Businesses will be greatly affected, too. Of course, gaming will influence how the VR technology initially goes but the day will come when the likes of TV content producers or psychiatrists embrace innovations that can benefit their careers. TV content in the future may involve viewers in more ways than we can imagine while treatment of, say, phobias, could make good use of virtual reality. Exercise machines will provide a lot more fun. Facebook can become unrecognisable.
The headsets will be expensive and beyond the reach of most people initially, but so were the first generation of smartphones.
When the production of the headsets reach a tipping point, where devices are placed in the hands of the majority, we could see a big groundswell of previously unimaginable content.
The experts point at how smartphone applications mushroomed – somewhat slowly at first but then ideas seemed to diversify exponentially once the devices were in the hands of the masses – to tell us how virtual reality content can vary in a short period of time. A virtual reality scientist who is familiar with existing devices and their content said recently that five to 10 years from now, “we will be laughing at the quality of what we have now”. Simply put, what is set to wow us this year will become obsolete in a hurry.
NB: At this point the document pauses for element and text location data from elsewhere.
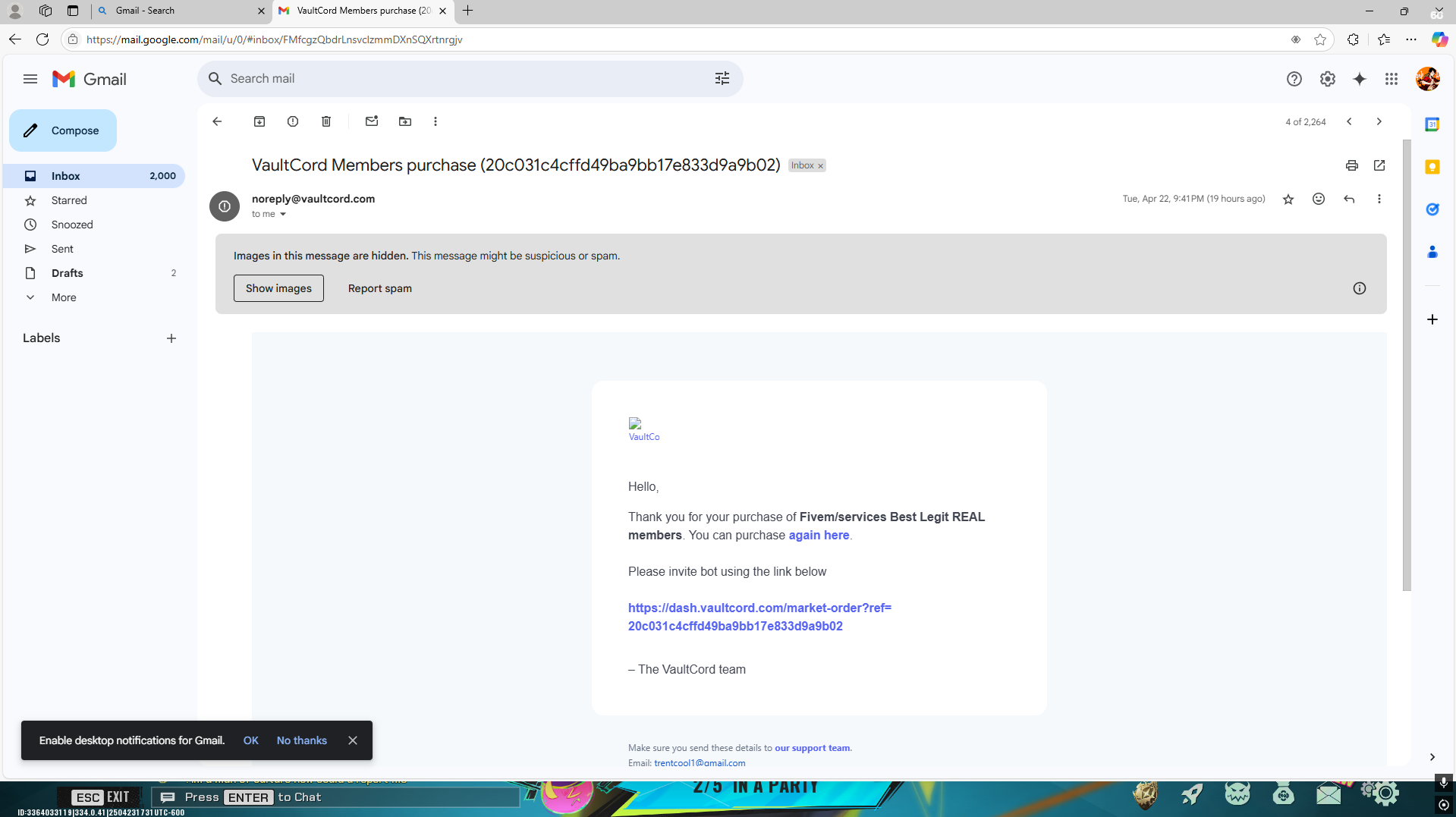Click the Report spam toolbar icon
1456x817 pixels.
click(293, 121)
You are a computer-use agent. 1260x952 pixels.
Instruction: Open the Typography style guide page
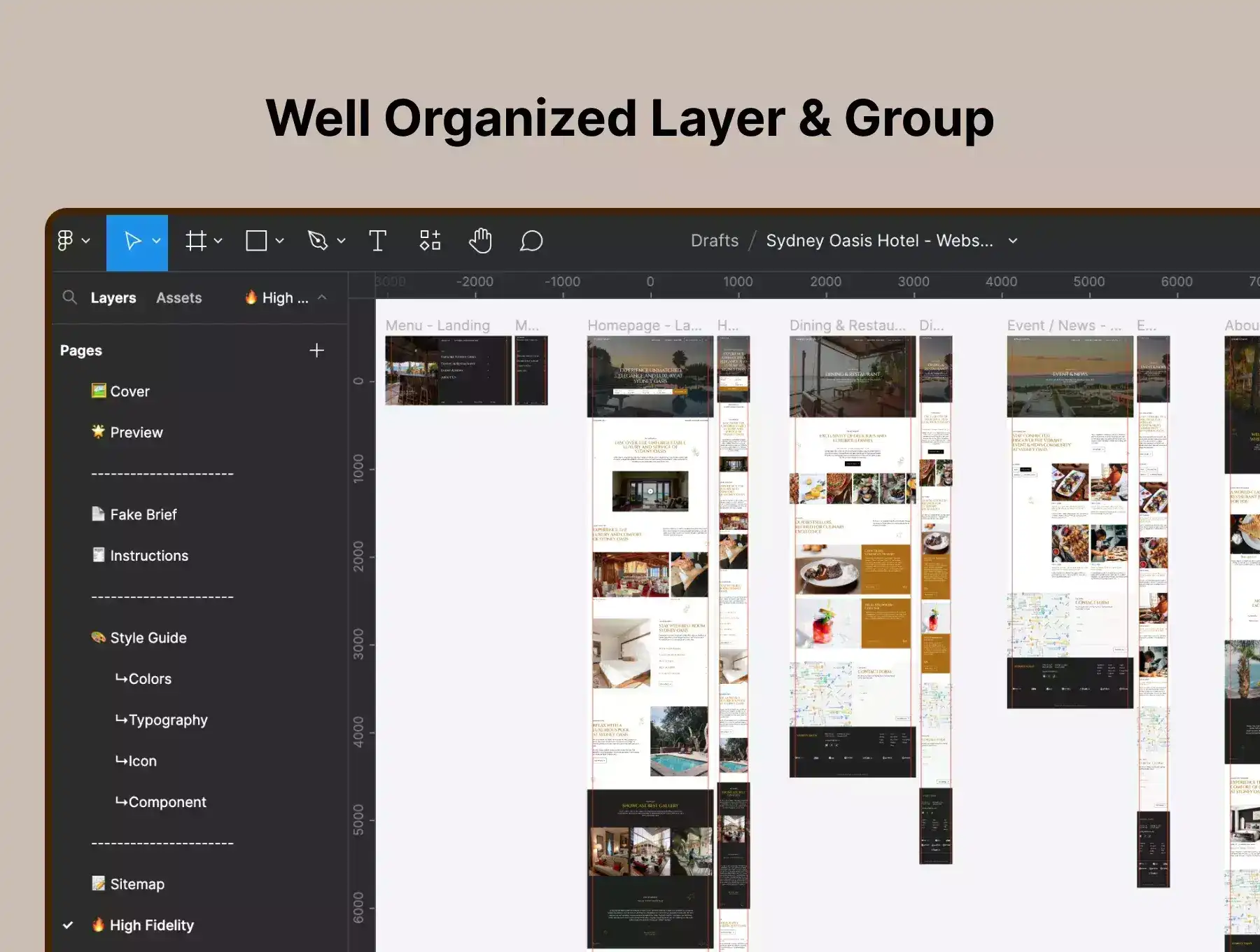tap(168, 720)
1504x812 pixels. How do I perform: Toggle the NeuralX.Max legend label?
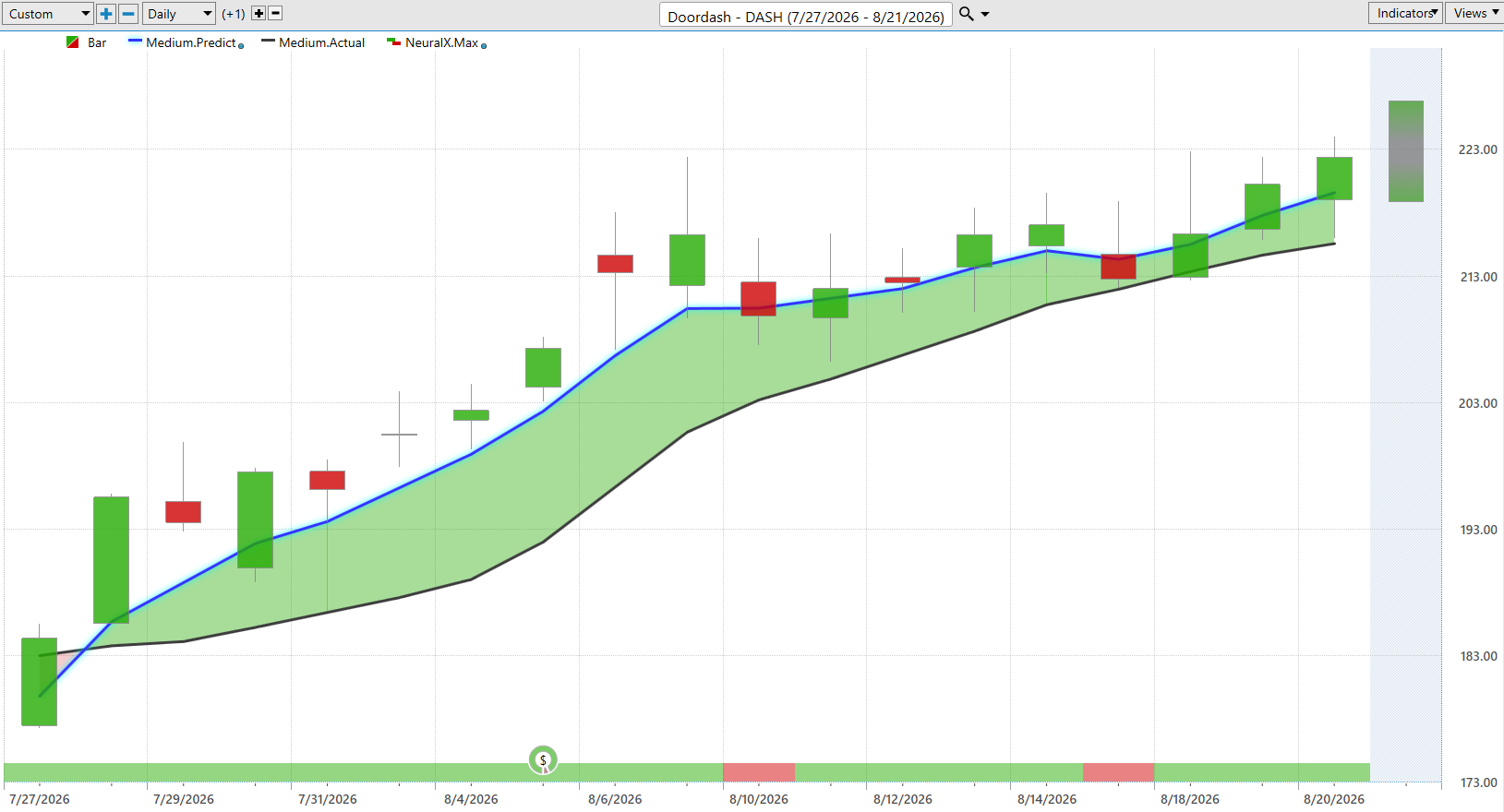(x=441, y=42)
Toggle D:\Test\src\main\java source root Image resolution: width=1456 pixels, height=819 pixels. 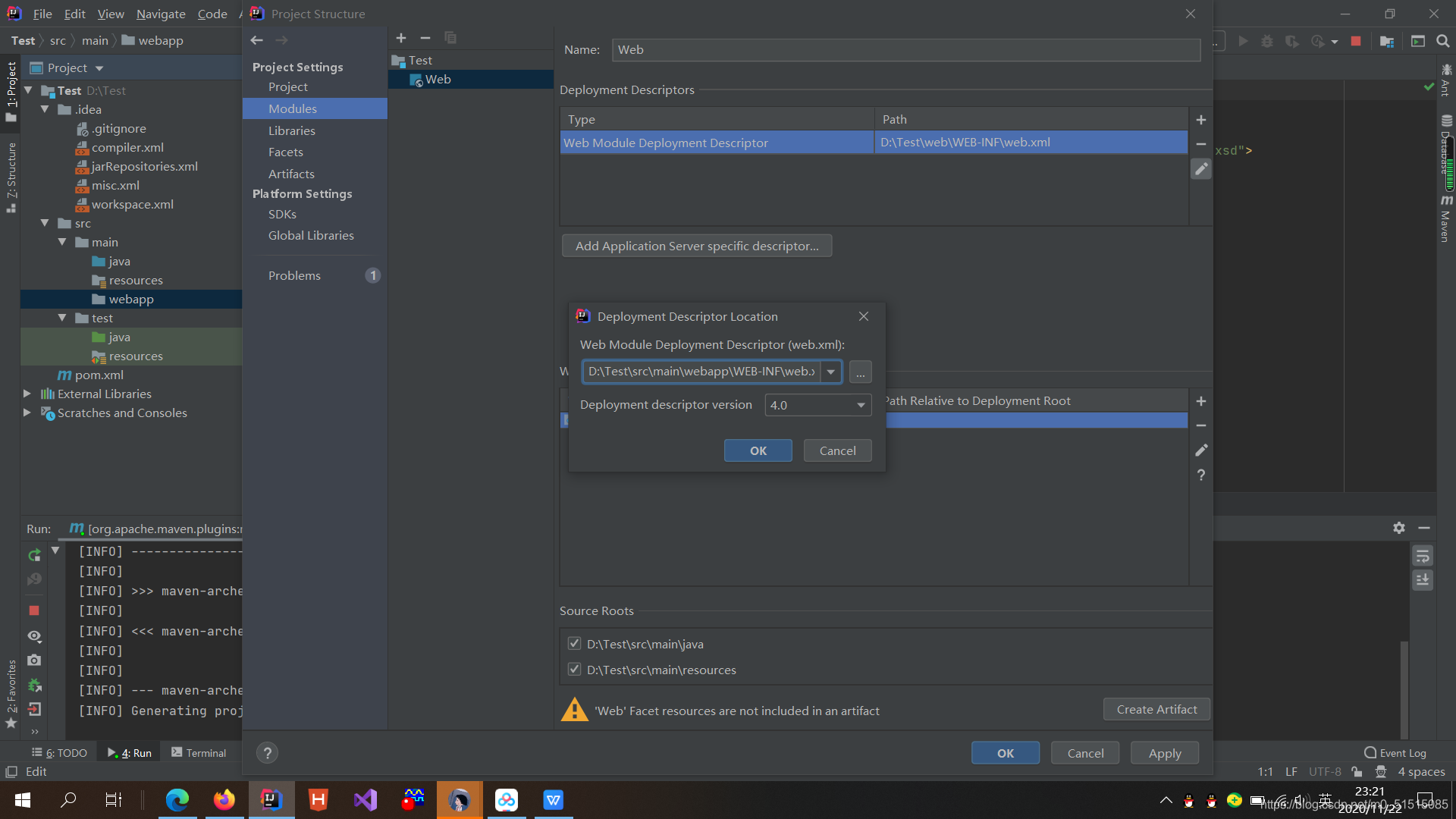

In the movie “Surrogates”, headset-wearing human beings live in isolation and interact via remote-control of surrogate robots, who are perfectly good looking, young, healthy and athletic. In an older movie, “Strange Days”, people buy other people’s memories.
Currently, the real world is some way from those scenarios but now nobody can really say they are absolutely impossible. We don’t expect big controversies to arise in the next few years, but people today are having glimpses of the first batches of virtual reality devices that many believe will usher in a new era where the line between what is real and what is not will get significantly thinner.